Fairwaves base stations are designed from the outset with harsh environments in mind, benefiting from industrial-grade components and features selected to ensure that they still work reliably at extreme temperatures, and come rain or shine. This is vital when deployed as part of solutions that offer zero maintenance, with remote configuration and support.
In a previous post we took a look at initial leak testing of UmSITE hardware, which lead to an improved gasket solution being used in order to meet the desired level of ingress protection. In this post we take a look at UmSITE operation at extreme high and low temperatures, to ensure that there is minimal degredation in performance.
For testing at temperatures up to +65C a chamber was constructed from insulation panels, using a 75W incandescent lamp as the heat source. A fan equipped with a variac for speed control ensured an even distribution of air temperature, without excessive circulation. A thermocouple was used to measure the air temperature inside the chamber.
Testing at down to -40C was carried out using an environmental chamber. Again a thermocouple was used to confirm the air temperature inside.
An RF splitter was used to feed the first ARFCN to both PAs simultaneously, enabling testing with both channels being driven constantly at full TX power. RF performance was then measured using an Agilent E4406A VSA Transmitter Tester. Power supplies were included in tests to ensure that they also performed well up to their 65C rating.
Next we’ll look at UmSITE-TM10 (2x10W TX) performance at 65C, followed by the UmSITE-TM3 (2x3W TX) at -40C.
In this first screen capture we can see that the measured spectral mask (yellow) remains a healthy 1.46dB below the limit set out in the GSM specification, allowing for some variation.
The next capture shows the RF envelope, with time on the X axis and power on Y. At more typical ambient temperatures the TX output is ~41dBm (13 watts), and so a degradation of only 0.6dBm up at an ambient temperature of 65C means that the PA is still doing a great job!
Note that originally OpenBTS would not always pass the RF envelope test and so Fairwaves funded work on the OsmoTRX transceiver code to improve this.
In this screen capture we can see the phase error, which contributes to link quality.

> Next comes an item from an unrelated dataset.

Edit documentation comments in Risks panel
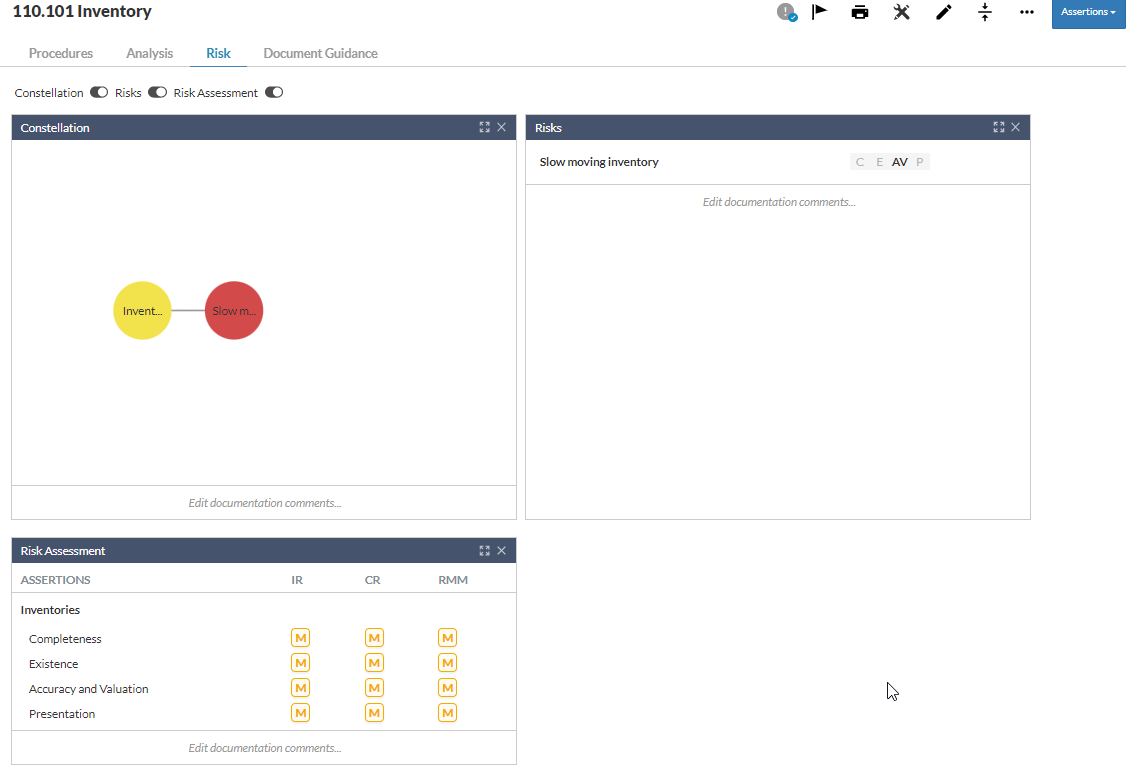This screenshot has height=766, width=1126. click(778, 202)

1 degree peak and 5 degrees RMS phase error is pretty much the industry standard.
David Burgess has put together an excellent concise write-up on the importance of frequency control in GSM. In short, the specification requires 50ppb precision. At 900MHZ this is approximately 50Hz and since tests were conducted indoors and without a GPS antenna connected, the error was up at 36Hz. However, with the UmTRX onboard GPS reference active we typically see <10Hz offset.
This final image from the TM10 tests shows that we have no second harmonic, which means that the duplexer is doing a good job at filtering out-of-band transmissions.
Next we’ll take a look at the Temperature measurements from the sensors on the SBC and UmTRX.
First, with normal CPU load:
$ sensors Adapter: Virtual device temp1: +67.0°C (crit = +100.0°C) coretemp-isa-0000 Adapter: ISA adapter Core 0: +82.0°C (crit = +100.0°C) Core 1: +83.0°C (crit = +100.0°C) $ uhd_usrp_probe Creating the usrp device with: addr=192.168.10.2... -- Opening a UmTRX device... 192.168.10.2 -- user_mtu.recv_mtu = 1472 -- user_mtu.send_mtu = 1472 -- TempA: 70.250000 C -- TempB: 69.187500 C -- VoltagePR1: 0.090000 V -- VoltagePF1: 0.080000 V -- VoltagePR2: 0.070000 V -- VoltagePF2: 0.060000 V -- Voltagezero: 0.000000 V -- VoltageVin: 28.140000 V -- VoltageVinPA: 28.400000 V -- VoltageDCOUT: 28.100000 V -- PA low=`` PA dcdc_r=`255` -- Detected UmTRX 2.3.1
- A & B temperature sensors are located next to the LMS6002D transceiver ICs
- The power supply is coping well and delivering 28V!
With 100% CPU load (with burnP6):
$ sensors Adapter: Virtual device temp1: +68.0°C (crit = +100.0°C) coretemp-isa-0000 Adapter: ISA adapter Core 0: +91.0°C (crit = +100.0°C) Core 1: +92.0°C (crit = +100.0°C)
Now we’ll take a look at UmSITE-TM3 operation down at -40C.
In this first screen capture we can see that the TX output is a healthy 5 watts.
The next shows that there is an increased phase error, but this is still within the GSM specification limit of 5 degrees RMS and 20 degrees peak.
Once again the spectral mask is within spec.
Finally, the IQ plot (similar to the second above) confirms that everything is as it should be.
Which all results in a happy Andrey Sviyazov!